Однако в расположение части ей было пока рано, не мешало окрепнуть. Как выяснилось, ее не отпускали из госпиталя, но упрямая девчонка настояла на своем. Сейчас Аню уговаривали остаться в медсанбате.
Шесть дней Найденова работала в медсанбате, только все время беспокоилась: «Как же там, в нашей роте?..» А потом ее не стало.
О беглянке сообщили в политотдел дивизии. Начальник политотдела обещал серьезно поговорить с Аней. Но настоящего разговора не вышло.
— Что хотите, то и делайте, а из своей роты я никуда не пойду!..
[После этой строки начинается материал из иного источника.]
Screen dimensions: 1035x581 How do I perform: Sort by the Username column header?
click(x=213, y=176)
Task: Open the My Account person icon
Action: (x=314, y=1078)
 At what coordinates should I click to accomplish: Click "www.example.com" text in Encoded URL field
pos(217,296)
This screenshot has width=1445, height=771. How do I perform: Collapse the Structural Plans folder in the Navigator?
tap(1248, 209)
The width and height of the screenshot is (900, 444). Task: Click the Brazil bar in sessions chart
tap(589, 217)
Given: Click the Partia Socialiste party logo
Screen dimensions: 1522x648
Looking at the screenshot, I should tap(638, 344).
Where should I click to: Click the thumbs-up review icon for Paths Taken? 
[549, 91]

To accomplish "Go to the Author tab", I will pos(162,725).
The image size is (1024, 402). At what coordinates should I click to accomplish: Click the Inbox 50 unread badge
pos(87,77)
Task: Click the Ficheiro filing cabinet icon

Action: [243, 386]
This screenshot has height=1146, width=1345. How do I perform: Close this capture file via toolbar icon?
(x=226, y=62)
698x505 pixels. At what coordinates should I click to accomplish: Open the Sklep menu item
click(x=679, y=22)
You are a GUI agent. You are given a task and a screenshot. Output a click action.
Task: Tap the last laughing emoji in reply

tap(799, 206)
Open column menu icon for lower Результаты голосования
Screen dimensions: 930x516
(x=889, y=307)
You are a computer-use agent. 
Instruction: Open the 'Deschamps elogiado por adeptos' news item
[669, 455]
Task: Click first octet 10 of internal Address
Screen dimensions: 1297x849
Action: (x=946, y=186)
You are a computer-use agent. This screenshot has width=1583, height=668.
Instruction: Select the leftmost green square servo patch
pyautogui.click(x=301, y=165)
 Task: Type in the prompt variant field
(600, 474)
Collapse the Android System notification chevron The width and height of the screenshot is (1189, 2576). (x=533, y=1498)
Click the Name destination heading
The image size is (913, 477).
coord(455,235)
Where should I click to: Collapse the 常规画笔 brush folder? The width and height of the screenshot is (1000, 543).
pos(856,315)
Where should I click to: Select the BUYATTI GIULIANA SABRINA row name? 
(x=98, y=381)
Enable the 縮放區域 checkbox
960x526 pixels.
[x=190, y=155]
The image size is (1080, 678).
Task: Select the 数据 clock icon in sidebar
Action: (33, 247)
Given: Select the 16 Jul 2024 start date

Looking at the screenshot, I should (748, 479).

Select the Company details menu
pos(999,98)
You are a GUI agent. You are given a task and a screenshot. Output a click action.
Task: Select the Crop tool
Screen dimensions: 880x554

Павел Иванович Черенков в душе невольно любовался девушкой: «Вот такие упрямые да упорные и помогли дивизии выстоять на последних высотах у Дона».
Единственное, на что начподиву удалось уговорить Найденову, — пойти на пять дней в дивизионный дом отдыха. Туда в порядке поощрения обычно направлялись лучшие бойцы и офицеры. Но через два дня Аня снова была на передовой.
А через некоторое время в дивизионной газете появилось письмо Найденовой. Называлось оно «Снова в строю» и начиналось так: «В боях с немецкими захватчиками я была тяжело ранена. С поля боя в санчасть была доставлена через четыре часа. Благодаря старанию и умению гвардии военврача II ранга т. Метелицы жизнь моя была спасена…»
Девушка благодарила за заботу о ней других врачей и медсестер. В ответ на эту заботу она отвечала: «Я тоже обещаю работать еще лучше и спасать жизнь бойцам и командирам».
Несмолкаемый орудийный гул, доносившийся с юго-востока, от Сиротинской и откуда-то еще, извещал, что «сидению» дивизии на донских высотах приходит конец.
Несколько дней с переменным успехом шли ожесточенные бои за высоту 145,7. Здесь вновь отличилась Найденова. Дело было так.
Схватка продолжалась. Аня подобрала на поле боя и вынесла в укрытие четырнадцать тяжелораненых, хлопотала возле них, когда появились десять вражеских танков. А тут как на грех замолчали наши пушки.